The fourth film adaptation of Jack Finney’s 1955 novel Invasion of the Body Snatchers, this time with Nicole Kidman, is now out on dvd. It doesn’t seem to be anyone’s favorite, but it does re-raise an interesting thought experiment in paternalism. After all, in this movie "pod people" retain their memories and their new "culture" makes them happy, serene, cooperative, and peaceful. Their main crimes are:
a flatter emotional tone,
a foreign origin, and
converting others by force
But similar complaints apply to giving kids Ritalin, pushing upper class culture in the inner city, or pushing western culture in the third world. Now hard-line libertarians can consistently oppose using government power to purse such policies, even if they really benefit people. But what about the rest of you? Are happy people with the emotional range, peace, and productivity of a typical engineer really such a horror? From the view of non-libertarian pod people, doesn’t it make sense to force everyone else to convert?
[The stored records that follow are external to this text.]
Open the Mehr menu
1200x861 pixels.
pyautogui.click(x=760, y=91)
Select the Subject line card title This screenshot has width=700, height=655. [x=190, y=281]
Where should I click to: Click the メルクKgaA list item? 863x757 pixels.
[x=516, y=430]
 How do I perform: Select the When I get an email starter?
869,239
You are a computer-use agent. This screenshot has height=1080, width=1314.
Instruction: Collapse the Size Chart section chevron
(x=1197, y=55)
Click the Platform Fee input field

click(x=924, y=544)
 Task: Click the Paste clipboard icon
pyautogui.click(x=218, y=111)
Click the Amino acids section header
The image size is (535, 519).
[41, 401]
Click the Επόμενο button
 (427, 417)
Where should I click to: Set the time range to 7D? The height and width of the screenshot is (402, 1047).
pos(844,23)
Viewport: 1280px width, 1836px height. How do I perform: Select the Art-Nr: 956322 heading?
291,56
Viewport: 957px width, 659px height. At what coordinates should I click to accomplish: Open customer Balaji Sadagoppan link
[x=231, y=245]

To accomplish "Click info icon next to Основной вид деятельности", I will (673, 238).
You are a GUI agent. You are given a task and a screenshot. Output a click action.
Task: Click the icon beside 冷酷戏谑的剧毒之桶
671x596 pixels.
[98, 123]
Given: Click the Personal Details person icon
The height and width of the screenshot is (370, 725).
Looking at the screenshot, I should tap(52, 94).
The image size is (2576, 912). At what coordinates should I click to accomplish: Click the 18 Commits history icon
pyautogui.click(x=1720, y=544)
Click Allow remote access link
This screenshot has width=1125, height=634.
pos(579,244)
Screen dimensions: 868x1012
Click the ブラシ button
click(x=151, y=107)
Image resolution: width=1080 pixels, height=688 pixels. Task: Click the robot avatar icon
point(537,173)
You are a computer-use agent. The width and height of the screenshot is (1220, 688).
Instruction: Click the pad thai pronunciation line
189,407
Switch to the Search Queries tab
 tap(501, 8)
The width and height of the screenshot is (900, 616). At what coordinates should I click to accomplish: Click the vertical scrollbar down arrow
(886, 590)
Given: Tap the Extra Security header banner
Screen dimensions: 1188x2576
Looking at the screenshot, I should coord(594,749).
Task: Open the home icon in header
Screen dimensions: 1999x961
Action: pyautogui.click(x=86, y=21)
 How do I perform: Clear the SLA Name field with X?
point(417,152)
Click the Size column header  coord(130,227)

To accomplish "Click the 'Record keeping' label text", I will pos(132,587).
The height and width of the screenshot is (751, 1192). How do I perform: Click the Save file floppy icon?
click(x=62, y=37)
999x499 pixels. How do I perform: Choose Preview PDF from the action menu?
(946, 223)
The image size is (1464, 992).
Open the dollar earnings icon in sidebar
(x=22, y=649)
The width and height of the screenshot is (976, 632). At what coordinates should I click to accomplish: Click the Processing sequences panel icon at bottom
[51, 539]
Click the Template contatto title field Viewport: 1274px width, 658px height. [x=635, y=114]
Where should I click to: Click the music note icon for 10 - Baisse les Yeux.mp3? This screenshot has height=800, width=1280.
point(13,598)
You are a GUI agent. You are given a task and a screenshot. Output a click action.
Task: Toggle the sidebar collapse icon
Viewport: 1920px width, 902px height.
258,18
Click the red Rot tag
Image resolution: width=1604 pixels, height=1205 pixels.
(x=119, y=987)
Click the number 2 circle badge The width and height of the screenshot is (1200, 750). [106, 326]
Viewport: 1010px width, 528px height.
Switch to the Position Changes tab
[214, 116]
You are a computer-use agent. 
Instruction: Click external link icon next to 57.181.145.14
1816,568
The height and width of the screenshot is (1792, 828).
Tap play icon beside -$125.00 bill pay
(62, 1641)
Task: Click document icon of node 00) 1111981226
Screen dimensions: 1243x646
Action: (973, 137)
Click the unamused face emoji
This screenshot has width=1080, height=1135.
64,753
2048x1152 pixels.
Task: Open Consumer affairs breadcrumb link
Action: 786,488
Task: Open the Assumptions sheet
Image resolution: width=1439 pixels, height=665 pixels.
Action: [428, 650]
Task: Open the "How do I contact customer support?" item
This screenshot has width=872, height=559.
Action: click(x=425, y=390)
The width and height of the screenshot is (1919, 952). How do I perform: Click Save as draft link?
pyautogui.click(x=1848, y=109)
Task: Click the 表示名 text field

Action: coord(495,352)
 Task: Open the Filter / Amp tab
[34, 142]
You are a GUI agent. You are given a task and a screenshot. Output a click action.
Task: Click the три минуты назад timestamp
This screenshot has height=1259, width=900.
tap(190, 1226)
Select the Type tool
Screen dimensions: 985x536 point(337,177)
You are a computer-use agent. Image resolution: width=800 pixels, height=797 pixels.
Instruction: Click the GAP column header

Isn't the me of today an entirely different entity from the me of yesterday?
Also, check out this cartoon.
I think you are either deliberately or incidentally misinterpreting the choice here. The choice is not about being happy and unemotional vs being unhappy and emotional. The choice is about being an unhappy, emotional person and replacing that unhappy person with a completely different entity that happens to be happy, unemotional and retains your body and your memories. AFAIK, some of the more aggressive psychotropic medication treatments might cause drastic permanent personality changes and the movie would be a good allegory to such experiences, but I think comparing ADD medicines such as Ritalin with a complete obliteration of personality is a bit of a stretch. "Pushing" cultures example, is even more stretched, to make proper comparison we would have to "push" culture by exterminating entire population and repopulating with anglo-saxons.